After considering the above, an intensive look at
the operating characteristics of an individual column is
in order. The morphology (shape) of the column and packing
material are important. These are considered in the next
two sections.
2.3 Operating Characteristics of an Individual Column—
Column Morphology
The interaction of flow and velocity is illustrated in
Figure 5. For a given through-put, a counterflow column
can have either of two extreme shapes. In Case No. 1 the
column is long and slender, operating at high velocity.
The pressure drop of the fixed bed per A£ of the column
length must be low or the pressure drop of the total column
will be prohibitively expensive.
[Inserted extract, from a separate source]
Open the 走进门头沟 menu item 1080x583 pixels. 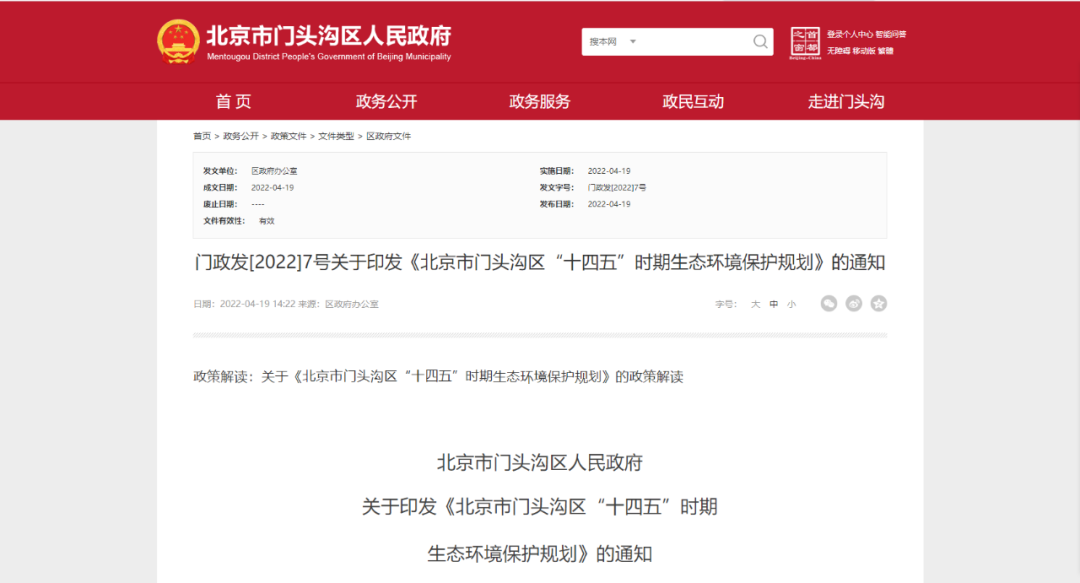[x=849, y=101]
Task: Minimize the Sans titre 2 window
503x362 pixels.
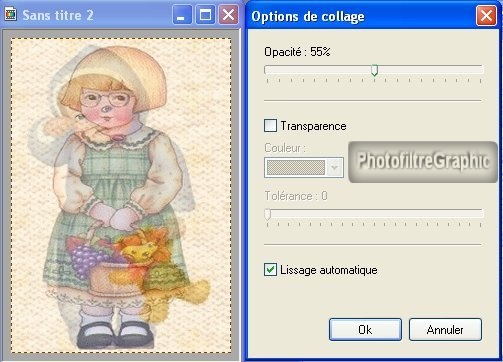Action: [x=182, y=15]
The efficiency per length
of column may be low, but the column can be extended in
length to compensate for this low efficiency per unit of
length.
The shape of the packing material in a fixed bed in
such a column of course influences the length required for
a suitable efficiency. Here, large edge effects may be
expected because the substance flowing through the column
would rather go to the walls than through the center of the
column. Redistribution may be necessary to counteract this.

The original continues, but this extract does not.